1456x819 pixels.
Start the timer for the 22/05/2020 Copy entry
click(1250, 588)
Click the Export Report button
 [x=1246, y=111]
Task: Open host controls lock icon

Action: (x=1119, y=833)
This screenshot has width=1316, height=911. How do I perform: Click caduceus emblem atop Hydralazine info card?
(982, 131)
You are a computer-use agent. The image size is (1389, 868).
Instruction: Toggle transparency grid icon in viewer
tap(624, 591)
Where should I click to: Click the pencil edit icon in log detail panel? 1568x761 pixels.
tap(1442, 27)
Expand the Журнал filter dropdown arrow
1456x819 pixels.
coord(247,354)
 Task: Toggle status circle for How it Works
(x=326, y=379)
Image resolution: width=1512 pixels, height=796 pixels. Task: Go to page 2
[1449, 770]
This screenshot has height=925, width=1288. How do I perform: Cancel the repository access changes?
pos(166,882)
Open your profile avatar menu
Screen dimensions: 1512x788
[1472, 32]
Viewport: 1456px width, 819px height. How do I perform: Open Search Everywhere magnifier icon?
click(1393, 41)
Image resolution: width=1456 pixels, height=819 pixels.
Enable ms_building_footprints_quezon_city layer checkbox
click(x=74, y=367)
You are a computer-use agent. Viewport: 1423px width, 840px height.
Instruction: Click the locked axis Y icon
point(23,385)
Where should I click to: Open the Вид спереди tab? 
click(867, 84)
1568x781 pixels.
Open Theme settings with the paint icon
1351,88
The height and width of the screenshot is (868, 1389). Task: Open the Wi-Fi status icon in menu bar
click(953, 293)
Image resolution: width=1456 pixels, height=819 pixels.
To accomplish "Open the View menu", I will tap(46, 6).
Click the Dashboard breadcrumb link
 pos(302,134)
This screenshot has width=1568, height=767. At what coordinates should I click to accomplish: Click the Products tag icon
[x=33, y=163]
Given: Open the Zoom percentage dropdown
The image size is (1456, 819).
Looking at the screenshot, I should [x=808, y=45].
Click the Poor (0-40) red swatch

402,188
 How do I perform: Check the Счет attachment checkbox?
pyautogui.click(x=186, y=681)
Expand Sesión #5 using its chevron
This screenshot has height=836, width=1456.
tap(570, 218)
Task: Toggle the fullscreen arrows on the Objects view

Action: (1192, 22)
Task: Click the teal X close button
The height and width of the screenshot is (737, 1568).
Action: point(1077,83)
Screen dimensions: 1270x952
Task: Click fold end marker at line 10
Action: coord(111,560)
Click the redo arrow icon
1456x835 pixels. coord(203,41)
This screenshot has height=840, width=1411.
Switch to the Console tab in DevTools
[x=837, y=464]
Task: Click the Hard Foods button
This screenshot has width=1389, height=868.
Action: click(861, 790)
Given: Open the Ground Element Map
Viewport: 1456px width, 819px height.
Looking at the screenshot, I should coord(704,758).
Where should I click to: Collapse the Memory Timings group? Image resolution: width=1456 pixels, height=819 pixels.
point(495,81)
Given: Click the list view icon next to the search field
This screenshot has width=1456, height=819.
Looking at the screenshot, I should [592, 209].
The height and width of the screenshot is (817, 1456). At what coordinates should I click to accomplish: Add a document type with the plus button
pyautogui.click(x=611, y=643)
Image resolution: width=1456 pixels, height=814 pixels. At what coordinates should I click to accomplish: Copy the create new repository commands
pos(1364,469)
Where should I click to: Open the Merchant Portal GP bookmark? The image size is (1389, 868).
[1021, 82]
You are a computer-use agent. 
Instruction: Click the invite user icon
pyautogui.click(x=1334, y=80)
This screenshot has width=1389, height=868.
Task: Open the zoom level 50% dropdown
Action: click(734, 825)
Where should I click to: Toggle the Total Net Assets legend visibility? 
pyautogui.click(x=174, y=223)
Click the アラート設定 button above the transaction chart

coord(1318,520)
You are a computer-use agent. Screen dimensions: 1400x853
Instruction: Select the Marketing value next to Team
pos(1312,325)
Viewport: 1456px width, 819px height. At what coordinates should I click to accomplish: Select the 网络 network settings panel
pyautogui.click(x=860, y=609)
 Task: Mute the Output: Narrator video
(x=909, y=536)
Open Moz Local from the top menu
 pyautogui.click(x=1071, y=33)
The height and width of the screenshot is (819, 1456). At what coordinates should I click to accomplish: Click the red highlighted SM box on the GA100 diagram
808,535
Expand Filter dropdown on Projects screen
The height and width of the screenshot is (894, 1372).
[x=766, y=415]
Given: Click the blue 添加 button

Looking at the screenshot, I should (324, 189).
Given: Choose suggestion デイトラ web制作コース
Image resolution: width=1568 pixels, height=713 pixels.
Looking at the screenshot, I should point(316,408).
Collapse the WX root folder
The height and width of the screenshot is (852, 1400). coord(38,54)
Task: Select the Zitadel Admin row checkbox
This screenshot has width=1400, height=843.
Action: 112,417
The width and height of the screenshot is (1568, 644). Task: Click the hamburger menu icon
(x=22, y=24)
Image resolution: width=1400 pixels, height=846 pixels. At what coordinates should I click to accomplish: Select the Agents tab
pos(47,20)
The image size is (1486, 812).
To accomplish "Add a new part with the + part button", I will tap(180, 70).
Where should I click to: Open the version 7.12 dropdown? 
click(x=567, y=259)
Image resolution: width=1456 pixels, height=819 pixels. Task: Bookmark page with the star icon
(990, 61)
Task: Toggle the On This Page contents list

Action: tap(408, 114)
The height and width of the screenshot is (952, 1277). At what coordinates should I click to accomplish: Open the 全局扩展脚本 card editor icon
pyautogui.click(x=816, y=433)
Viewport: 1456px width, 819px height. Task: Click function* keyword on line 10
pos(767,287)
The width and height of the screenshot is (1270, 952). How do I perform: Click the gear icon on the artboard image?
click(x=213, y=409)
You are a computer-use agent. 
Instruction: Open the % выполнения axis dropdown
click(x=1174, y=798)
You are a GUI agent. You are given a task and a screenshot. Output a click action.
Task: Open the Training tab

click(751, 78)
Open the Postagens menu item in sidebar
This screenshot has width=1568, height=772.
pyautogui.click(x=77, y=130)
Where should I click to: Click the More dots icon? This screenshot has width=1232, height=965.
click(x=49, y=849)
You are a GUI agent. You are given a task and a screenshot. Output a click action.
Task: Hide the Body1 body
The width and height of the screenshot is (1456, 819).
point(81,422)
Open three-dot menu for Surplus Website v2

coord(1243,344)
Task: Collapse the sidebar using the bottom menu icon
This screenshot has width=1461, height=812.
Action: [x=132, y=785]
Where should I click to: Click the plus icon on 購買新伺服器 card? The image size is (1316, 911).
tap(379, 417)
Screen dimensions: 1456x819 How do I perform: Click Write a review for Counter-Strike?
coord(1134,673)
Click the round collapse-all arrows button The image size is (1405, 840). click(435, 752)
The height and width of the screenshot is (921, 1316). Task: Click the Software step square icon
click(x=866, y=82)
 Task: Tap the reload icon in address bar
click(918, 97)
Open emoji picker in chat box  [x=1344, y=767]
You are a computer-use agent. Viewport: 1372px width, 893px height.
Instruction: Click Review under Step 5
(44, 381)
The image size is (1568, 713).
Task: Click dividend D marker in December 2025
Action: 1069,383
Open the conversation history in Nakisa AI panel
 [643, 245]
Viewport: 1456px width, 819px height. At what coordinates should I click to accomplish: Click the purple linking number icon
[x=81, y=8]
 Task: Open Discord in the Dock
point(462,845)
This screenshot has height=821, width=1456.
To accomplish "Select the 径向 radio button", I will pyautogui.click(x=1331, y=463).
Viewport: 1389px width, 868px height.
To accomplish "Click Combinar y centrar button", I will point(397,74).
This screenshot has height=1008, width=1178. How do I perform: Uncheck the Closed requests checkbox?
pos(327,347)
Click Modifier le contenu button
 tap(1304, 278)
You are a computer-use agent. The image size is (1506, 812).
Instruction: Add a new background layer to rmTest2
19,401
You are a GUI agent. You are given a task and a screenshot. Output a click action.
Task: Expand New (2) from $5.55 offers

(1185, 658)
______
What you have to do
Look over the entries for "using", then copy every line that includes that string.

Result for this exercise
Expand Sesión #5 using its chevron
Task: Collapse the sidebar using the bottom menu icon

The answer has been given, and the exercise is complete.